A Rapid Entry into the Life of the New Country — Philadelphia Reform, 1939


Johannes U. Hoeber, arrived in the United States on December 22, 1938 at the age of 35.  Just nine months later, he published his first article on American reform politics in the National Municipal Review, a professional journal of public administration.  How did he accomplish that so quickly?

Johannes was had  intelligence, energy, and a good education (Ph.D. from Heidelberg) as well as a good knowledge of English acquired during a year at the London School of Economics.  And he worked hard.  And he was lucky.

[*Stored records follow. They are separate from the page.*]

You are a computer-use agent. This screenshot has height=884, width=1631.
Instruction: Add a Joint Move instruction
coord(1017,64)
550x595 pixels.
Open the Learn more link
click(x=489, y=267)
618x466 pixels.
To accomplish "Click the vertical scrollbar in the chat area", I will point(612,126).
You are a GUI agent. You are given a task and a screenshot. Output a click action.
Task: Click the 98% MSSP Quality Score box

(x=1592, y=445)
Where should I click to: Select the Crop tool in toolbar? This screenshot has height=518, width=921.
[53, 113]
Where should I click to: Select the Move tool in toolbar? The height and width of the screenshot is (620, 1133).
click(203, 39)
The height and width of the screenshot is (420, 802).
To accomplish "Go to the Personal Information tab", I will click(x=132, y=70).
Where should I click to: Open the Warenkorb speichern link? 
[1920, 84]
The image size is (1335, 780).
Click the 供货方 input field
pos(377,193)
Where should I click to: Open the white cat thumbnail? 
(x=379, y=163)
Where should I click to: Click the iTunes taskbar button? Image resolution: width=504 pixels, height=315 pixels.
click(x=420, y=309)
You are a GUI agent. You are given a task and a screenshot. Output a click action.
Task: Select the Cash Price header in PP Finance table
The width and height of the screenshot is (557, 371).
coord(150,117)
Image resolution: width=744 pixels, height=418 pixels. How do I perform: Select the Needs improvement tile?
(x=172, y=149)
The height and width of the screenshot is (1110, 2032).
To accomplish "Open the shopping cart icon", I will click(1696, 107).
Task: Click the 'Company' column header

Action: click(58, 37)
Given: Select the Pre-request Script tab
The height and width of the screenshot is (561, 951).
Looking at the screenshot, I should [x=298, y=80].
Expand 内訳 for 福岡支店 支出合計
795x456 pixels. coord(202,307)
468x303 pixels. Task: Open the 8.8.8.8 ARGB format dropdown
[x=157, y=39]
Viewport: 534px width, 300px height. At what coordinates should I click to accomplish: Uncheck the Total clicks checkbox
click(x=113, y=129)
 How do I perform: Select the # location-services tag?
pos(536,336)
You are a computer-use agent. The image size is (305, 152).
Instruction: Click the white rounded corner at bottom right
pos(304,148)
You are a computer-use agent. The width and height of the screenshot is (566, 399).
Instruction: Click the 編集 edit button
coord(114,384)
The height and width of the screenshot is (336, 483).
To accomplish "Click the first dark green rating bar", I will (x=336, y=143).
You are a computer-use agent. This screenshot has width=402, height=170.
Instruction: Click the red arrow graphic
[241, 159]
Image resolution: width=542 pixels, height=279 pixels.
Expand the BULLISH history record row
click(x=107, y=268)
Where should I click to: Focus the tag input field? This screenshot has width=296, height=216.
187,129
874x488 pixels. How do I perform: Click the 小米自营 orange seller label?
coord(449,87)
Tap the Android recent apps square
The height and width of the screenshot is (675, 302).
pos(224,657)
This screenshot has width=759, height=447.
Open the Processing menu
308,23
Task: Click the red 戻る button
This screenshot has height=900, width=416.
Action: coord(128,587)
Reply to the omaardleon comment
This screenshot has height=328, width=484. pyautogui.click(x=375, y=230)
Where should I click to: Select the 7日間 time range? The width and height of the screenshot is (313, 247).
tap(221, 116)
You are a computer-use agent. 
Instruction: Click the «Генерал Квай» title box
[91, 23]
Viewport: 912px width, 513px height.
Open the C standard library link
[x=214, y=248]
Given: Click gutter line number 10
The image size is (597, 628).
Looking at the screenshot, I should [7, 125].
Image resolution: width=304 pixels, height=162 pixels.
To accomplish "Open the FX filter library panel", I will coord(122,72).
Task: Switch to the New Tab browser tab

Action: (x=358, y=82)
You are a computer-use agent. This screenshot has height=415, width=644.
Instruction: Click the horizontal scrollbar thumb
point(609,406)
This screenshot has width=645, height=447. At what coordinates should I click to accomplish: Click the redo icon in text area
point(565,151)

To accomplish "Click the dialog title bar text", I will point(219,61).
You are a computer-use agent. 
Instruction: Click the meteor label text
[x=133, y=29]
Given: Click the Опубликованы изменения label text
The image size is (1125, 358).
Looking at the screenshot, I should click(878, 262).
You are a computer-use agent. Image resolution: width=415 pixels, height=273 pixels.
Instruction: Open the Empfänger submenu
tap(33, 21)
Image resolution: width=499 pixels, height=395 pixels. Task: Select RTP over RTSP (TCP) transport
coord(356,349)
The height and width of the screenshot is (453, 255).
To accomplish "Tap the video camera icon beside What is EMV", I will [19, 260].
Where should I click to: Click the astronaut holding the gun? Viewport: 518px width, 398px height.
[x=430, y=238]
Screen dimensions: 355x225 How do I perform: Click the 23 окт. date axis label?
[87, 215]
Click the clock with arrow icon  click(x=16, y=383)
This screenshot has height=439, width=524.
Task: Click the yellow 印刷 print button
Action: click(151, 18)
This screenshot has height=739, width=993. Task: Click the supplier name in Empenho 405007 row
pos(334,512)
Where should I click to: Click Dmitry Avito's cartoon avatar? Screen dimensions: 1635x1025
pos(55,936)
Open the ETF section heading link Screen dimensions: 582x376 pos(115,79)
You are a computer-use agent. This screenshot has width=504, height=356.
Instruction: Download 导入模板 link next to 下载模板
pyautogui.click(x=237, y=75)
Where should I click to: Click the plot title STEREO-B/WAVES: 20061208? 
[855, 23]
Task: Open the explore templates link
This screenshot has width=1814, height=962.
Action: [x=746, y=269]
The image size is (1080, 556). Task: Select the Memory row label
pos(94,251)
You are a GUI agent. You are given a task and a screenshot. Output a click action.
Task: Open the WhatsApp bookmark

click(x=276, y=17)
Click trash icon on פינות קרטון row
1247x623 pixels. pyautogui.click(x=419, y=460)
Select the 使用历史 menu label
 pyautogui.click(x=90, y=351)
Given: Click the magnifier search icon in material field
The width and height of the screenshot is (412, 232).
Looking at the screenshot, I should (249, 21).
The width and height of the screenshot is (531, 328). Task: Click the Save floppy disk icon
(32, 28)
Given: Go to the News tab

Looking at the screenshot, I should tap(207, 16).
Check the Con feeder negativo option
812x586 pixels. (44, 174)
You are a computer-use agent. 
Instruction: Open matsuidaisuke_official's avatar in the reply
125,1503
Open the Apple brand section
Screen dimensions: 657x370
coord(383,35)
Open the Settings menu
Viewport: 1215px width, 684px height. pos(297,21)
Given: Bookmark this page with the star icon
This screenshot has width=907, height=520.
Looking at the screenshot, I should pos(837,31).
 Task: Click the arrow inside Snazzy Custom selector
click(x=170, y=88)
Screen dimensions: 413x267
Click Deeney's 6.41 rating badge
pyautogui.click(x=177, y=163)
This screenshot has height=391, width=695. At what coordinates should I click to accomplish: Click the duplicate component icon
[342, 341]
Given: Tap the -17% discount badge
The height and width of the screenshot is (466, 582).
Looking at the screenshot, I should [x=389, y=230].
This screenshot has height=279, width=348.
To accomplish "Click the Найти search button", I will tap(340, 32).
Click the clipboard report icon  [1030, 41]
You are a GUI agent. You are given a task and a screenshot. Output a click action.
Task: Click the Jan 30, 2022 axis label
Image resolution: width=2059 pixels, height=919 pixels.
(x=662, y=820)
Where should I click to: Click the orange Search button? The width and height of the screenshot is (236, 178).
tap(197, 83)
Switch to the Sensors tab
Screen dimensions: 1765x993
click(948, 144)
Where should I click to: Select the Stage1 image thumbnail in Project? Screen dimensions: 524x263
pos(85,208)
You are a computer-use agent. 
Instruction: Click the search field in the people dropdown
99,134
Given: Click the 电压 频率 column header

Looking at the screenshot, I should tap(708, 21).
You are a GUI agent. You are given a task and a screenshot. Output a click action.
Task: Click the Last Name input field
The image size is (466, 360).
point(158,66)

Within a few weeks after his arrival, Johannes landed a position as a researcher/writer for the Philadelphia City Charter Committee.  The city had been under the thumb of a corrupt Republican Party machine for 60 years, and reformers believed a new Charter was the best way to revitalize municipal administration.  Although an independent commission had drafted a new Charter that would allow the city to modernize its government, approval of the State legislature was needed before Philadelphians were allowed to vote on it.   The City Charter Committee Johannes worked for led the fight for the adoption of the Charter.  As has often happened, however, the Republican legislature in Harrisburg blocked Philadelphians’ attempts at reform and good government.  The new Charter would have outlawed the old political patronage system, under which every city employee paid 10% of his salary to the Republican Party.  It was no surprise, then, that the Party wouldn’t let the Charter come to a vote.

Undaunted, Johannes — new immigrant that he was — wrote an analysis of the Charter, the benefits it would have brought to his adopted city and the rotten politics that killed it.   “With the adjournment of the 1939 Pennsylvania legislature, ” he wrote, “the curtain fell on another battle for municipal reform in America’s third largest city, Philadelphia.”  In a section of his article captioned “City Services Poor,” Johannes wrote, “It might be understandable … that a city of the size and economic resources of Philadelphia incurred [a huge] amount of debt if as a result its citizens had received exceptionally good municipal services.  But at present some of these services are below the standards reached in other cities. ”  At the time, this was an understatement:  trash was still being collected by horse-drawn wagons as it had been in the nineteenth century.

It would take another 12 years of fighting Harrisburg before Philadelphia got its new Charter — and the reform administrations of Mayors Joseph S. Clark and Richardson Dilworth.  But Johannes, with an immigrant’s optimism and belief in democracy, saw that as inevitable:  “There exists … throughout all great American cities a very definite trend away from the patronage [system] which may have been … endurable thirty or forty years ago, and towards a system of public service which alone may be regarded as adequate to cope with the social and economic conditions of the present day.  Philadelphia, traditionally hesitant to accept innovations, may follow this trend more slowly than other cities, but it is bound to follow it soooner or later if it is to hold its place among the great cities of this country.”

Pretty fluent writing for someone less than a year off the boat.  The editors of the National Municipal Review seemed to agree.